Any new approaches to teaching and learning should be evaluated to ensure they are effective and acceptable. Evaluation of the Movement Analysis Package indicated that it is a valuable tool for helping different groups of Health Science students in their study and practice of Applied Anatomy. It has also provided very useful information for its improvement and the development of further computer based multimedia packages (Cooper and Ogilvie 2003). Other studies have also found that this form of study is effective and acceptable to Health Science students. Dewhurst D. et al (2000) developed and evaluated a computer based learning package on the cardiovascular system with physiotherapy students and found that they had positive attitudes towards this method of study. Kohlheimer et al (2000) and Buchowski et al (2002) evaluated the instructional efficacy and acceptability of similar computer based materials incorporating video case studies for the study of nutrition with medical students. They tested the students’ knowledge before and after using the materials and both studies found that the materials were effective in teaching this subject to medical students. Although they did not specifically study the students' use of the videos. Green et al (2003) evaluated the use of streamed video in a life sciences module taken by nurses. The videos were linked to self-assessment and based in the Blackboard virtual learning environment. They found that students used the resources, enjoyed them and were confident that they had learned from them. However some problems were noted with accessing the materials from home and they were unable to determine the extent of video use. Evaluation of the clinical packages for Stroke and Manual therapy is on going. A questionnaire is used to discover student attitudes to the packages and summative assessment will also take place to determine their effectiveness. It is hoped that through the reporting facilities in Question Mark Perception a clearer picture of how the resources are used will emerge. Embedding of the videos within the self-assessment packages, as a specific section, should allow insight into the use of the videos both at home and at the university. It is intended that these resources, if effective and acceptable, will be used not only by a diverse number of Health Science courses but will also prove useful to qualified staff for their continued professional development.

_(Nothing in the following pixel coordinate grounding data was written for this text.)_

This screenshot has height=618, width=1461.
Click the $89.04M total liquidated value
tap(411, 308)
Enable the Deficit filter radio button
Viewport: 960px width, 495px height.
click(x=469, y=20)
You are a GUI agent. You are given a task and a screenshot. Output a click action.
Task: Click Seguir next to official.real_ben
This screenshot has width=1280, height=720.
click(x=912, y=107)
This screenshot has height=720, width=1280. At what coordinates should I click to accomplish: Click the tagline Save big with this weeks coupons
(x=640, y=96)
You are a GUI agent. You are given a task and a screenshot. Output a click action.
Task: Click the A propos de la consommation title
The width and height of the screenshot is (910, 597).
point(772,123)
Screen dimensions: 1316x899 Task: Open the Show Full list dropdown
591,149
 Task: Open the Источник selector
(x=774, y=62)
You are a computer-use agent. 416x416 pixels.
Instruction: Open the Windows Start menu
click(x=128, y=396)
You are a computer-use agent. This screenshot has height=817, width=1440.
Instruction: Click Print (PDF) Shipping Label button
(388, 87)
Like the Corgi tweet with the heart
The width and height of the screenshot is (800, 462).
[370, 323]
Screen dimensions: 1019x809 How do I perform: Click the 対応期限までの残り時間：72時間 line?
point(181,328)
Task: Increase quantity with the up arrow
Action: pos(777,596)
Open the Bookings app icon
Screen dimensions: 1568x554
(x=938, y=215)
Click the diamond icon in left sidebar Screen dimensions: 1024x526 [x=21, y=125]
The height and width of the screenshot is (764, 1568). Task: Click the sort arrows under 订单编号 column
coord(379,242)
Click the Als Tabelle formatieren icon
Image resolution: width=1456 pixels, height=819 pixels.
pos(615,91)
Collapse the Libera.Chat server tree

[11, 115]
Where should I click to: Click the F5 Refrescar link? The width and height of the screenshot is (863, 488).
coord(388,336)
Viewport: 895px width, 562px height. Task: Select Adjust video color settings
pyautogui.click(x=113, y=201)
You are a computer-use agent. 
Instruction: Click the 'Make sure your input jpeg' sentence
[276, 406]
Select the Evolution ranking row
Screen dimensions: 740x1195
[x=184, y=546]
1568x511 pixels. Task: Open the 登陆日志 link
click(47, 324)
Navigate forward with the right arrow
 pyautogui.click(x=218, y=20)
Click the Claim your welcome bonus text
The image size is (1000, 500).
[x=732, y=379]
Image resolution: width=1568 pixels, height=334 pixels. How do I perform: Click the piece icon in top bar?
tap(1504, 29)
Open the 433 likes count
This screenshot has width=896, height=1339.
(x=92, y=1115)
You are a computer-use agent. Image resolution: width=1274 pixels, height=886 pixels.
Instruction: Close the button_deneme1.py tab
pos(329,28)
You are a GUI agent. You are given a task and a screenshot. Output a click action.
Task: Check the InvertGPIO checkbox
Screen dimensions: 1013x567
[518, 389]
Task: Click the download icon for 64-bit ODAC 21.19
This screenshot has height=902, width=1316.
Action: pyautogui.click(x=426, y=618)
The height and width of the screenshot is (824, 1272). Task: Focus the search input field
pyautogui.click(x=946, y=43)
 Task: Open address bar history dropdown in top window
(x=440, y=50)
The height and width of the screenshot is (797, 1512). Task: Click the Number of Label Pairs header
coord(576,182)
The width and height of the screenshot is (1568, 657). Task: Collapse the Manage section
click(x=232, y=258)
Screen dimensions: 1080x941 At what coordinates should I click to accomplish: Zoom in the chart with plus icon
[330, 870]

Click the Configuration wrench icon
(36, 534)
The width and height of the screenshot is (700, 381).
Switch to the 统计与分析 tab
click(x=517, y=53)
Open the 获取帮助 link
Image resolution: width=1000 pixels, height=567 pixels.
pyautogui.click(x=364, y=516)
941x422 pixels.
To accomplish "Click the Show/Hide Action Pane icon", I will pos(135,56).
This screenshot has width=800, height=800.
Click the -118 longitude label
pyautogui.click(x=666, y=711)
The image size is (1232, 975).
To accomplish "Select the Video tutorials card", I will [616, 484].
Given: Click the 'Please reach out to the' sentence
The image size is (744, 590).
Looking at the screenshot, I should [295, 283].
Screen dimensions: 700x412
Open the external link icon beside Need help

Streamed video has the potential to provide students with greater access to real life situations related to their area of study. This valuable resource requires a great deal of time and effort to create, it is important therefore to decide on the best means of design, interaction and integration of the videos. The main advantage of computer based streamed video over conventional video is that this interaction can be developed and if effective will enhance learning. These materials and methods of learning will be more acceptable and enjoyable to the students if they understand the context of their use and if technical problems are minimised. As our e-learning capabilities continue to evolve and improve development and thorough evaluation of these “state of the art” learning materials is essential to rise to the challenges of more flexible and life-long learning.